Using Omit offers a cleaner and more streamlined approach to creating new types by excluding specific properties, making your code more organized, easier to maintain, and less prone to errors.

ReturnType<Type>

ReturnType extracts the return type of a function type, enabling us to access the function's return type without invoking it.

function greet(): string {
  return "Hello, TypeScript!";
}

type Greeting = ReturnType<typeof greet>; // Greeting will be string

In a localization library, you could have a function that retrieves translated strings based on a given key. By using ReturnType, you can ensure that the function returns a string type, preventing runtime errors when using the translation result.

Let's consider an example involving a higher-order function that takes a function as an argument and returns a new function that logs the input and output of the original function. In this case, the return type of the new function can be complex and might not be easily inferred by TypeScript.

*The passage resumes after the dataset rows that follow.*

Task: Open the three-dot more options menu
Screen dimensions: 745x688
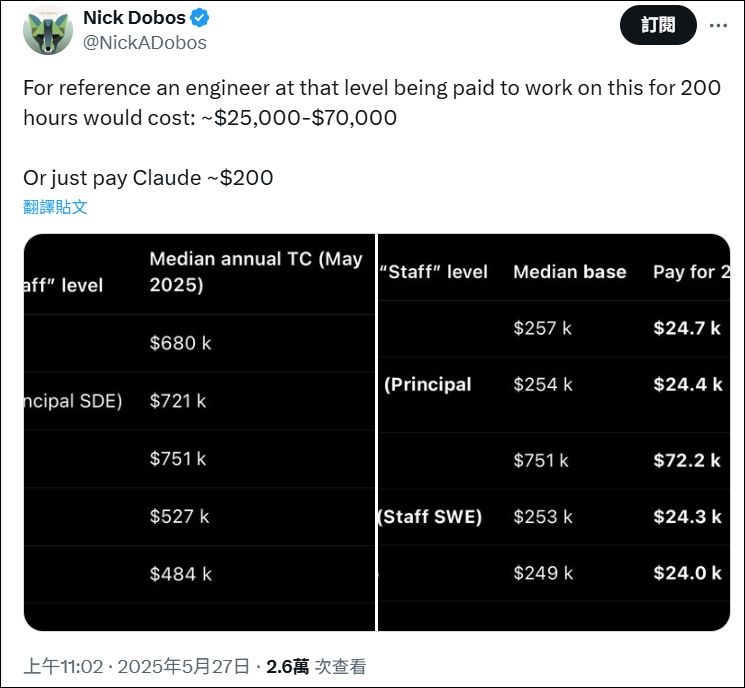Action: coord(718,26)
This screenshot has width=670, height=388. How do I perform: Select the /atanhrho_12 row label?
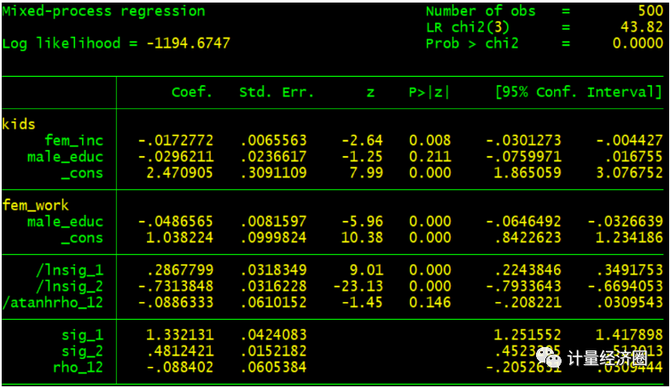53,303
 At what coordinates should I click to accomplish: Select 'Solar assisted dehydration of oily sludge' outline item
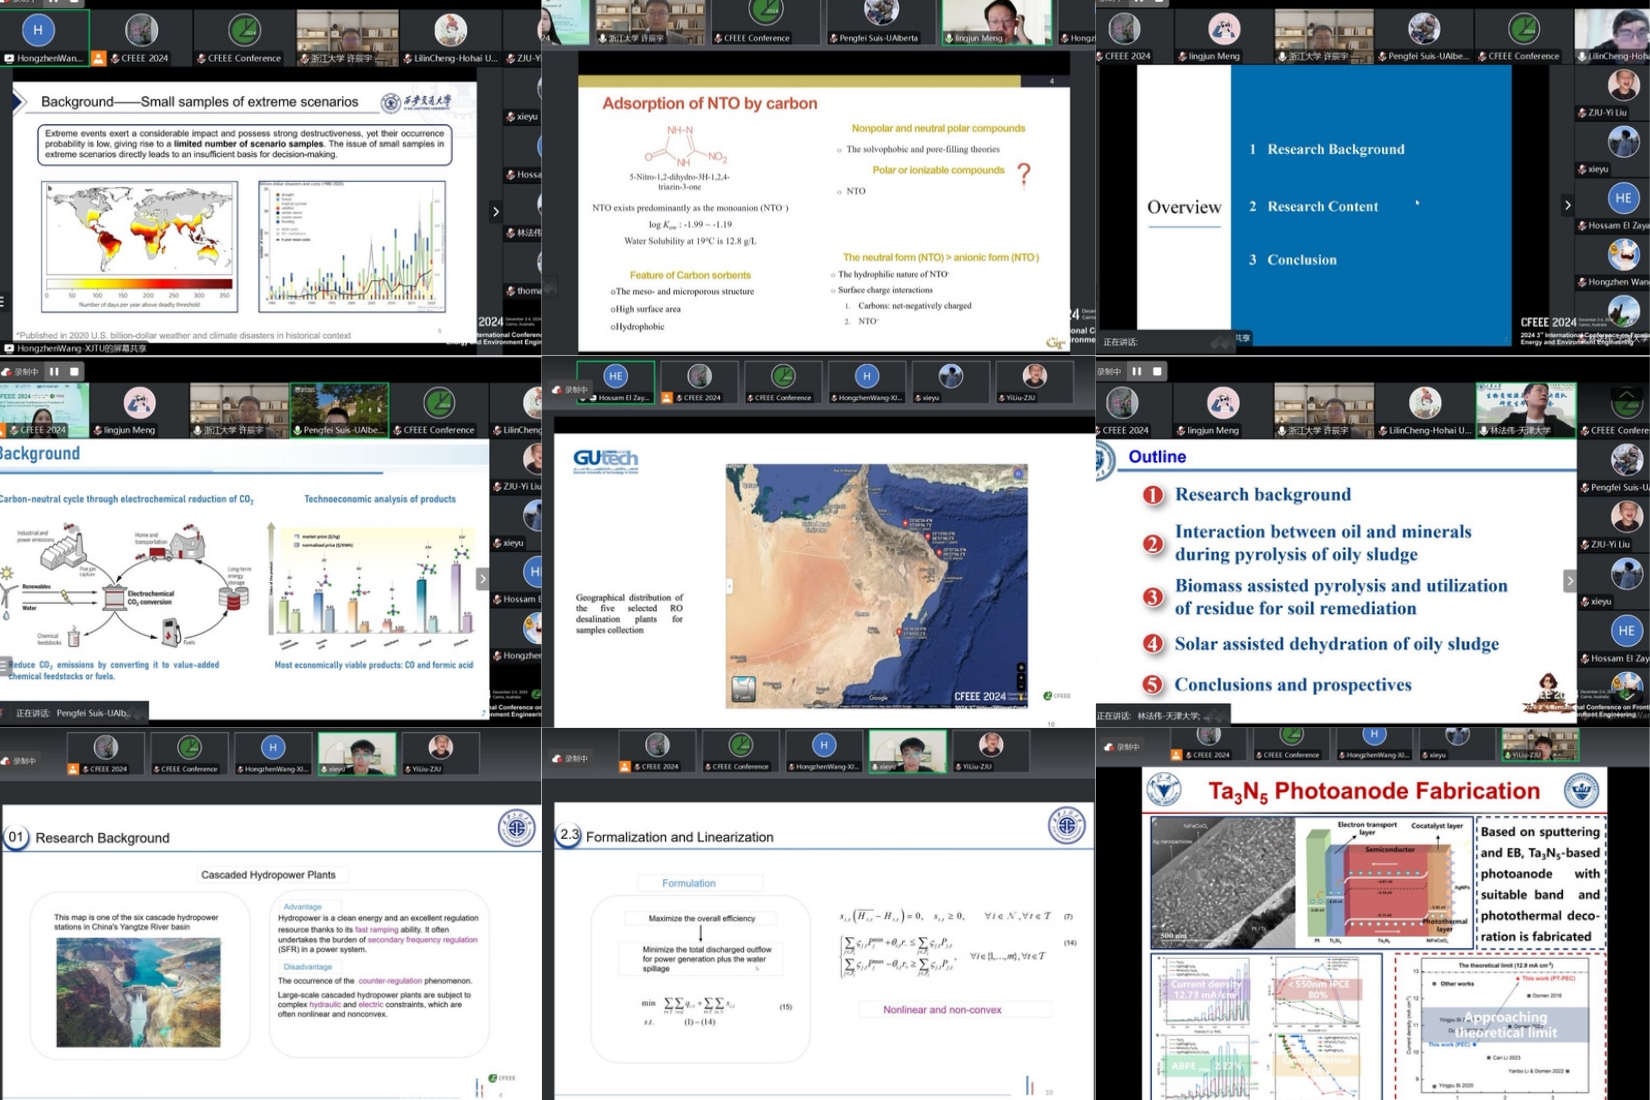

function logFunctionCall<T extends (...args: any[]) => any>(
  func: T
): (...args: Parameters<T>) => ReturnType<T> {
  return (...args) => {
    const result = func(...args);
    console.log(`Function called with arguments: ${args}`);
    console.log(`Function result: ${result}`);
    return result;
  };
}

function add(a: number, b: number): number {
  return a + b;
}

const loggedAdd = logFunctionCall(add);

const result = loggedAdd(3, 5);

In this example, the logFunctionCall function takes a function func as an argument and returns a new function that wraps the original function and logs its input and output. The return type of the new function is (args: Parameters<T>) => ReturnType<T>, which can be quite complex.

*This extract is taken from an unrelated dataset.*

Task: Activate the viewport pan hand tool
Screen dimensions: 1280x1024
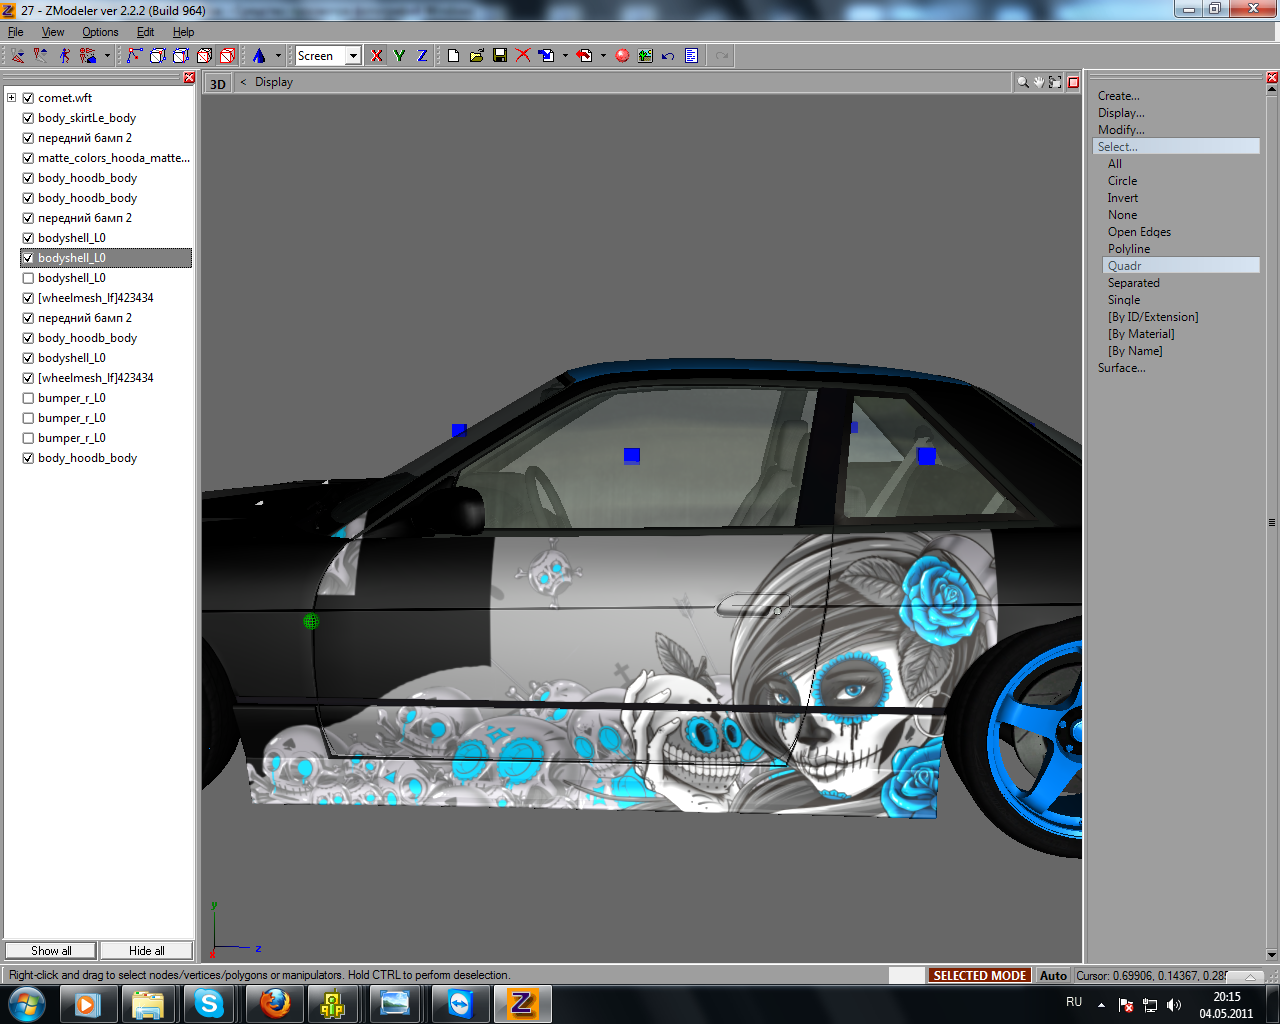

While TypeScript can infer the types for the args parameter and the result variable, the inferred type of the loggedAdd function can be quite challenging to read due to the complex union types. It includes both the arguments and the return type of the wrapped function.

In scenarios like this, even though TypeScript can infer the types, explicitly annotating the types can improve code readability, making it clearer for developers to understand the types involved:

const loggedAdd: (a: number, b: number) => number = logFunctionCall(add);

const result: number = loggedAdd(3, 5);

While TypeScript can infer complex types, there might be cases where adding explicit type annotations can enhance code readability, especially when the inferred types are challenging to understand. So ReturnType will be helpful in the higher level of coding Typescript.

Required<Type>

The Required utility type generates a new type by making all properties of the original type required.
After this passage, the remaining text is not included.